Subsequently, we performed analytic PET simulations for the geometry of the Discovery RX PET/CT scanner (Kemp et al., 2006), except with the transaxial dimensions (crystal dimensions and field of view) scaled by 0.5 to simulate a dedicated brain scanner. Decay, normalization and attenuation effects were taken into account, while these simulations did not include deadtime, randoms or scattered events (by contrast, the patient study in Sec. 3.2 included additional presence of, and corrections for deadtime, randoms and scattered events).

The data were reconstructed for up to 210 updates (10 iterations; 21 subsets) for both the plasma input and reference tissue models. For the latter, TACs for the cerebellum obtained using conventional reconstruction were used as reference. Indirect parametric imaging was performed by integrating frames first followed by reconstruction (at the same time, this was carefully validated to give very similar quantitative (though more efficient) performance compared to the common approach of reconstructing individual frames followed by integration of images). The indirect approach was then compared with the proposed direct 4D methods for both the plasma input and reference tissue models (25 noise realization were simulated).

3.1.3. Figures of Merit (FOMs)

We studied eleven ROIs, namely the cerebellum, caudate, putamen, cingulate Cx (cortex), occipital Cx, orbitofrontal Cx, parietal Cx, frontal Cx, temporal Cx, thalamus and brain stem (with volumes of 211, 16.5, 5.95, 25.5, 176, 334, 38.1, 190, 204, 22.2 and 41.7 cc, respectively).
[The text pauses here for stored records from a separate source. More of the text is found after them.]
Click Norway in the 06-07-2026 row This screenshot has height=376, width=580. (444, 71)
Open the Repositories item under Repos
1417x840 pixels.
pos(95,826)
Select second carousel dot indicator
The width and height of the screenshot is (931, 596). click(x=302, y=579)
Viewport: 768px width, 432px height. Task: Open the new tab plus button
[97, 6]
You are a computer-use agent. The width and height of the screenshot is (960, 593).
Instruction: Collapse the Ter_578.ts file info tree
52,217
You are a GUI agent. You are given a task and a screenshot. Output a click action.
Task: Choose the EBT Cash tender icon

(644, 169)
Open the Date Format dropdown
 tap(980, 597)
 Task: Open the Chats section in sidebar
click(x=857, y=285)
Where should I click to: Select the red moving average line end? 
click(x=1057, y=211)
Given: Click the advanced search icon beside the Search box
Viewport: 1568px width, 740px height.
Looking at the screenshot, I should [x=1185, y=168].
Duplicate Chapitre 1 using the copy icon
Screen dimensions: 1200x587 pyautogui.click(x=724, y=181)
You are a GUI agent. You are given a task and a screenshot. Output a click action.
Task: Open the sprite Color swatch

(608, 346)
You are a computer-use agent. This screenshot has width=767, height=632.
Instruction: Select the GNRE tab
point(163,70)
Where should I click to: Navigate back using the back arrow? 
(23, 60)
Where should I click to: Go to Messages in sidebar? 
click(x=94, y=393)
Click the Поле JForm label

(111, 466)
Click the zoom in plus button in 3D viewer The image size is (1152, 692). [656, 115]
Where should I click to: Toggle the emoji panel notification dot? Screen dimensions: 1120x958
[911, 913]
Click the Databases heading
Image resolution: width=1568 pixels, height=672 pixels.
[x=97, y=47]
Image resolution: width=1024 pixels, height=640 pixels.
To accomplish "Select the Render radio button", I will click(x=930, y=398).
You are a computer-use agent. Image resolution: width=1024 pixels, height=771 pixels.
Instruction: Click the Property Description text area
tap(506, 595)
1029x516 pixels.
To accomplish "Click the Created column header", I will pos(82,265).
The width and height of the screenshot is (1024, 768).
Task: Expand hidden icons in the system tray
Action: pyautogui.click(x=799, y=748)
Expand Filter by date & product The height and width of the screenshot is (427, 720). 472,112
For reconstructions using multiple noise realizations, the normalized standard deviation (NSD_ROI) for each ROI was defined as:

$${\text{NSD}}_{\mathit{ROI}}=\frac{\frac{1}{M_{\mathit{ROI}}}{\displaystyle \sum _{j\in \mathit{ROI}}}\sqrt{\frac{1}{N-1}{\displaystyle \sum _{n=1}^N}{\left(X_j^n-{\overline{X}}_j\right)}^2}}{{\overline{X}}_{\mathit{ROI}}}\times 100\%$$ (23)

where $X_j^n$ is the DV or DVR parametric value at a voxel j (j=1…M_ROI) of the specified ROI at noise realization n (n=1…N), and ${\overline{X}}_j\triangleq \frac{1}{N}{\displaystyle \sum _{n=1}^N}{X}_j^n$ is the ensemble mean value in voxel j, and ${\overline{X}}_{\mathit{ROI}}\triangleq \frac{1}{M_{\mathit{ROI}}}{\displaystyle \sum _{j\in \mathit{ROI}}}{\overline{X}}_j$ is the overall mean ROI value.

Next, the regional bias (Bias_ROI) for a given ROI of known uniform parametric value $X_{\mathit{ROI}}^{\mathit{true}}$ was defined as:

$${\text{Bias}}_{\mathit{ROI}}=\frac{\left|{\overline{X}}_{\mathit{ROI}}-X_{\mathit{ROI}}^{\mathit{true}}\right|}{X_{\mathit{ROI}}^{\mathit{true}}}\times 100\%$$ (24)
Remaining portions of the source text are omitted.